Che writes in ‘On Revolutionary Medicine’- an essay I believe every single medical student, doctor & healthcare worker/ practitioner should read:
Almost everyone knows that years ago I began my career as a doctor. And when I began as a doctor, when I began to study medicine, the majority of the concepts I have today, as a revolutionary, were absent from my store of ideals.
Like everyone, I wanted to succeed. I dreamed of becoming a famous medical research scientist; I dreamed of working indefatigably to discover something which would be used to help humanity, but which signified a personal triumph for me. I was, as we all are, a child of my environment.
Because of the circumstances in which I traveled, first as a student and later as a doctor, I came into close contact with poverty, hunger and disease; with the inability to treat a child because of lack of money; with the stupefaction provoked by the continual hunger and punishment, to the point that a father can accept the loss of a son as an unimportant accident, as occurs often in the downtrodden classes of our American homeland. And I began to realize at that time that there were things that were almost as important to me as becoming a famous scientist or making a significant contribution to medical science: I wanted to help those people.
But I continued to be, as we all continue to be always, a child of my environment, and I wanted to help those people with my own personal efforts. I began to investigate what was needed to be a revolutionary doctor.
Then I realized a fundamental thing: For one to be a revolutionary doctor or to be a revolutionary at all, there must first be a revolution. Isolated individual endeavour, for all its purity of ideals, is of no use, and the desire to sacrifice an entire lifetime to the noblest of ideals serves no purpose if one works alone, solitarily.

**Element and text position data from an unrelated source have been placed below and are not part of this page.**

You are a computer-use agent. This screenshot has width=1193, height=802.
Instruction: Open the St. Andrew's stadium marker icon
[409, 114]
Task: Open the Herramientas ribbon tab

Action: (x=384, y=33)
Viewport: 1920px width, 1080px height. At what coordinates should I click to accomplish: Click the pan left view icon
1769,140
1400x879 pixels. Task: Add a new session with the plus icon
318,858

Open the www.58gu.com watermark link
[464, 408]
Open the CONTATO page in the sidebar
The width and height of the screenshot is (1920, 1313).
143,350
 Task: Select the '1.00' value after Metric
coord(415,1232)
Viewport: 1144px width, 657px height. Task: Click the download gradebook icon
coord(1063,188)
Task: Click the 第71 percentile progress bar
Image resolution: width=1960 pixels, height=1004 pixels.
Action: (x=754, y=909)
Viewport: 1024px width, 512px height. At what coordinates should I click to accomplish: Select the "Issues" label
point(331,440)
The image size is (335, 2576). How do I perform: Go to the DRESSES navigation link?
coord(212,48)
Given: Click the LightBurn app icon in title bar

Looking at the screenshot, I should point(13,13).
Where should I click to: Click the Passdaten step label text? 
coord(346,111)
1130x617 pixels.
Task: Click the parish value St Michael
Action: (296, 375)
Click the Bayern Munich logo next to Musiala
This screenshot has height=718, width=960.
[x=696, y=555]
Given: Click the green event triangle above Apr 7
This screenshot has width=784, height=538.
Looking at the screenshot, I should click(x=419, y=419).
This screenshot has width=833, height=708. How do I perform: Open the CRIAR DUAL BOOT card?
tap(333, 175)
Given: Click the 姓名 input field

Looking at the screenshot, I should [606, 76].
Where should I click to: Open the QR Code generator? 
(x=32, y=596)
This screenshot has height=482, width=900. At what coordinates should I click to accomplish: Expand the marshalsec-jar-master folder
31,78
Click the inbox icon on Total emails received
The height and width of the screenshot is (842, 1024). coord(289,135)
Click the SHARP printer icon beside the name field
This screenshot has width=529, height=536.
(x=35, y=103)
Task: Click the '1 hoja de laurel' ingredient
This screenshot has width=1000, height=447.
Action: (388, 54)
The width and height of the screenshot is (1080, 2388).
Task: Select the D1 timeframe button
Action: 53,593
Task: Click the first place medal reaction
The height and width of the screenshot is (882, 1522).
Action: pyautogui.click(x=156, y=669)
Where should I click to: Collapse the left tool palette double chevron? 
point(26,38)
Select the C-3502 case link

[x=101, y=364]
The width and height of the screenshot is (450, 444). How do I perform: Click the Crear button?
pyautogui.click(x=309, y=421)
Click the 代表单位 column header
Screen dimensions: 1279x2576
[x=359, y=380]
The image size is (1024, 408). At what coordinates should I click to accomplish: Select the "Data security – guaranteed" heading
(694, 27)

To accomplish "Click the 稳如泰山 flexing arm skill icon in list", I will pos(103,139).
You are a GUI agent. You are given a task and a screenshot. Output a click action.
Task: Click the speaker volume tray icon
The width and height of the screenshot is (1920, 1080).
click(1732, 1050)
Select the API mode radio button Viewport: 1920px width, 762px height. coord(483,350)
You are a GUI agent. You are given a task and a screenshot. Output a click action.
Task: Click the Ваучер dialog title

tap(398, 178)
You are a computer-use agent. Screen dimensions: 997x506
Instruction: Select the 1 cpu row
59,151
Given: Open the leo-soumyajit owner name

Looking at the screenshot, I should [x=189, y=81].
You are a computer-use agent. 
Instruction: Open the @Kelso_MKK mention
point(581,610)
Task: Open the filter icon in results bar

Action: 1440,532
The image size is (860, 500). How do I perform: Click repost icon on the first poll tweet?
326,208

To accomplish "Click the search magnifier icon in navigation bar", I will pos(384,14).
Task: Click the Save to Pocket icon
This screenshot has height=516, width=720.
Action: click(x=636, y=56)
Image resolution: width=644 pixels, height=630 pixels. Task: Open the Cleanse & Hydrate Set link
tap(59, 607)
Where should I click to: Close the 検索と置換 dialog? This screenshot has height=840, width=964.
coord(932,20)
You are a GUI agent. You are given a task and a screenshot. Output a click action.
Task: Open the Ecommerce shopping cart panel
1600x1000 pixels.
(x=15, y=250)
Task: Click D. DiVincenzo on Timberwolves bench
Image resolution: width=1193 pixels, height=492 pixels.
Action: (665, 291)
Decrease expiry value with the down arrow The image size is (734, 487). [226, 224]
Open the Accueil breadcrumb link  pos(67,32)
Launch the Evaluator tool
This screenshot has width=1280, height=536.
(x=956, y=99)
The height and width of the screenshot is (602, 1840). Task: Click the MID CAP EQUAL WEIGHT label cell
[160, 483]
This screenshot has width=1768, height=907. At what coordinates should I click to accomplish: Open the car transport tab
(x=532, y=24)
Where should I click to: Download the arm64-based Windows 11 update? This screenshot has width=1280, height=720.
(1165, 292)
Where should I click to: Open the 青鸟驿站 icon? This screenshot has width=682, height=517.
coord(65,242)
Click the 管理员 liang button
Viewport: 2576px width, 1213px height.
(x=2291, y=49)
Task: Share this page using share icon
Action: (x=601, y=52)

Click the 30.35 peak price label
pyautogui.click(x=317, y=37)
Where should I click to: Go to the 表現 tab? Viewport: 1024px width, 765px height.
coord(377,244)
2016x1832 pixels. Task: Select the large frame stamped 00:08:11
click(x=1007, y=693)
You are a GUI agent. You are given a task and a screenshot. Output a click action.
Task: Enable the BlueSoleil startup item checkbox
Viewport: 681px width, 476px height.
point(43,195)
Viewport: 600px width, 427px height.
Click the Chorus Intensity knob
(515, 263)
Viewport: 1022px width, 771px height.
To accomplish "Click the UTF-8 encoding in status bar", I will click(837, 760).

How long does the will to serve one’s community last?
What have you contributed to this community & country even when your education was subsidized?
If you have so many problems, why don’t you leave then?
Well, they are leaving already, taking into account the statistics of thousands of medical graduates being imported from Pakistan mainly to Western countries each year. Why? I am leaving the answer to this question for the readers in addition to mentioning that they leave because they are self-centered enough to want to pursue better careers & get paid & respected for their labour in return somewhere else, instead of being fool enough to stay & get slapped, harassed, threatened, stabbed, terminated and declared a criminal & murderer as a reward for the low costs they are selling their cheap labor at.
The will to serve one’s community lasts only as long as it doesn’t sabotage one’s will to live with dignity & security. The question that still remains unanswerable is: what if one’s will to survive could sabotage someone’s right to live?